Two sprint right to the bathroom, jumping over a Smucker’s Uncrustable left on the floor as they go. The rest whip out their hot tools—Dysons, Sharks, T3 wands, and one contraption that I’ve come to believe is known only to the cheerleaders and God himself—and are curling, drying, and teasing with remarkable speed. “Dyson that hair, and call it good!” one shouts to another, her fake-lash-lined eyes laser focused on the game clock. “Ow, ow, ow,” another cheerleader, Reece, whispers as she forces a comb through strands as soaked with sweat as with hairspray. (Another has no time for brushes: Instead, she rips a Velcro star off her uniform, using its sequins to flatten her flyaways.)

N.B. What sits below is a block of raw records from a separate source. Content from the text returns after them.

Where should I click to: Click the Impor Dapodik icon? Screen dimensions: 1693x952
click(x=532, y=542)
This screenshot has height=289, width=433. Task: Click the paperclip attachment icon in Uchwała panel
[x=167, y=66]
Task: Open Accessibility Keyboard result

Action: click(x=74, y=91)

“Thirty seconds!” a fourth-year team member, Kelee, shouts to everyone and anyone as she frantically blends foundation onto her face. Beside her, Trinity, a first-year rookie, chugs an orange Gatorade before putting her hands on her knees. Elsewhere, her teammate Kayla powders her undereyes while in a split on the floor.
Then, the hairspraying begins, until the room is filled with so much aerosol that you begin to believe the chemical makeup of the air will be changed forever. It only stops when Dina Donley—officially the team’s special-events manager, unofficially one of their den mothers—tells them that they’ve gotta go. So they run out the door, one after the other, until I’m the only person left.

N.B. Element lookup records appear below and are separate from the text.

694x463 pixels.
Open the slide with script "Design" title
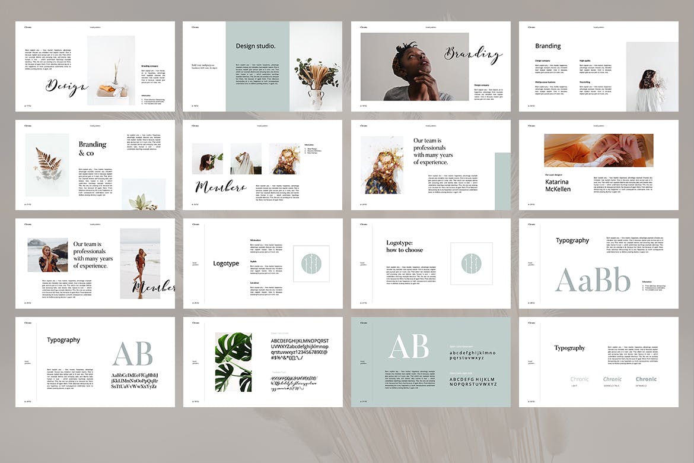click(95, 66)
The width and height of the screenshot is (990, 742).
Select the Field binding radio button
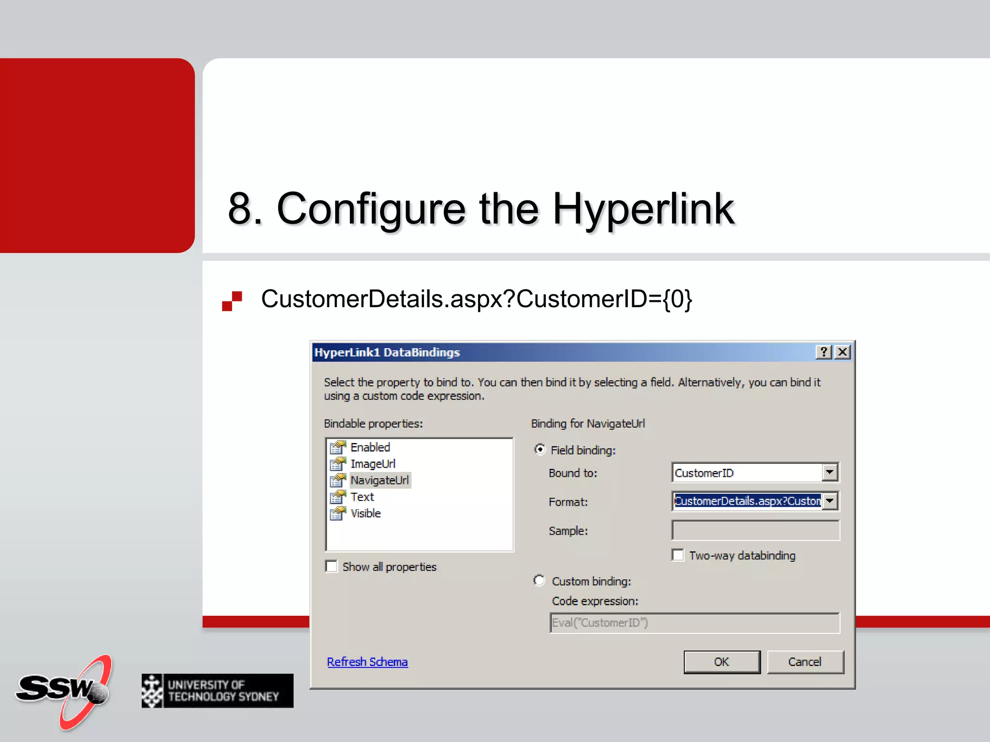[539, 450]
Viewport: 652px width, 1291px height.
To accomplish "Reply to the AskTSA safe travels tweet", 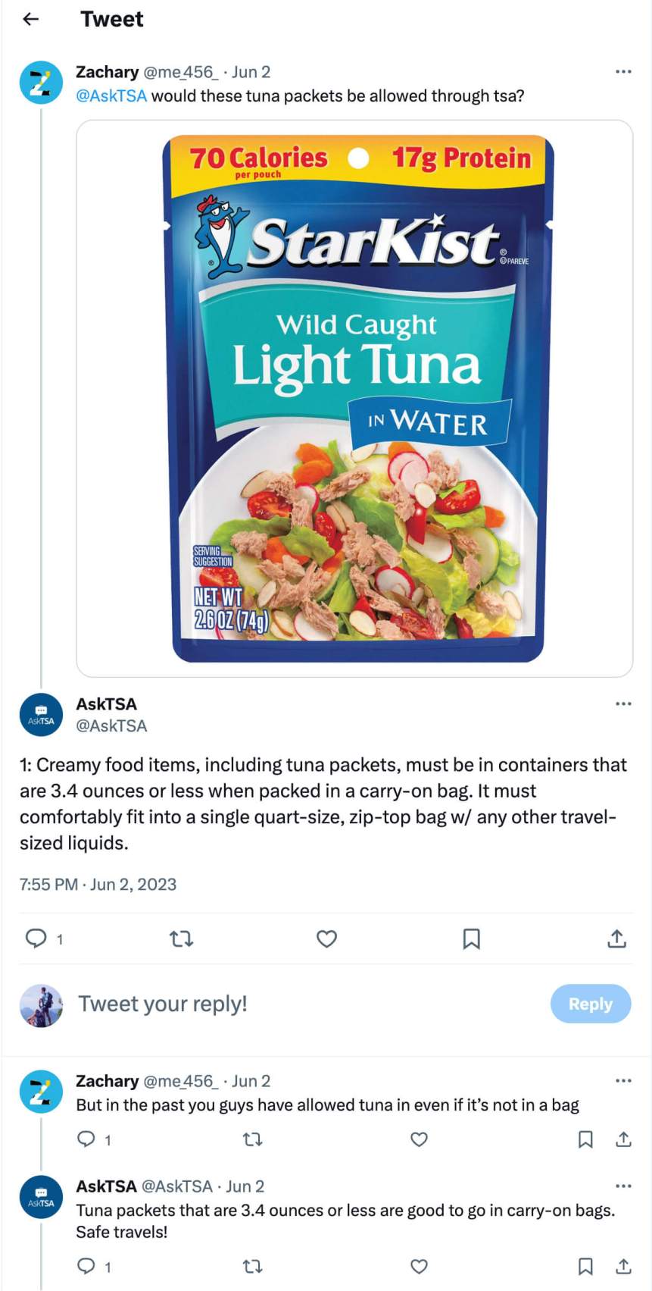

The lockers here are more like mini dressing rooms, complete with full mirrors, bulb lighting, clothing hooks for the uniforms—which I’m not entirely surprised to learn includes a matching push-up bra—drawers, and a counter for makeup. As I take a final glance about the space, I clock one scattered with 14 makeup brushes, six makeup sponges, two Charlotte Tilbury lipsticks, and a cup of Jif peanut butter.
Then, I head out to the service tunnel just in time to see the cheerleaders take the field. There’s not a hair out of place.
To say that the world is obsessed with the Dallas Cowboys Cheerleaders would not be much of an exaggeration: In June 2024, the docuseries America’s Sweethearts: Dallas Cowboys Cheerleaders was the fourth most-watched show on Netflix globally, and it remained one of the streamer’s top 10 US TV shows for five weeks straight.
But the DCC already had a long-established fan base. Founded in 1961, a year after the Texas football team itself, they started out as a coed squad of high school students in sweaters and skirts, leading fans in traditional cheers. But then a funny thing happened: The Cowboys just kept scoring touchdowns. In 1966, they had their first winning season. By 1971, they’d made it to their first Super Bowl, and by 1972, they’d won it. The Cowboys’ then president, Tex Schramm, felt they needed professional performers to match the players’ star power.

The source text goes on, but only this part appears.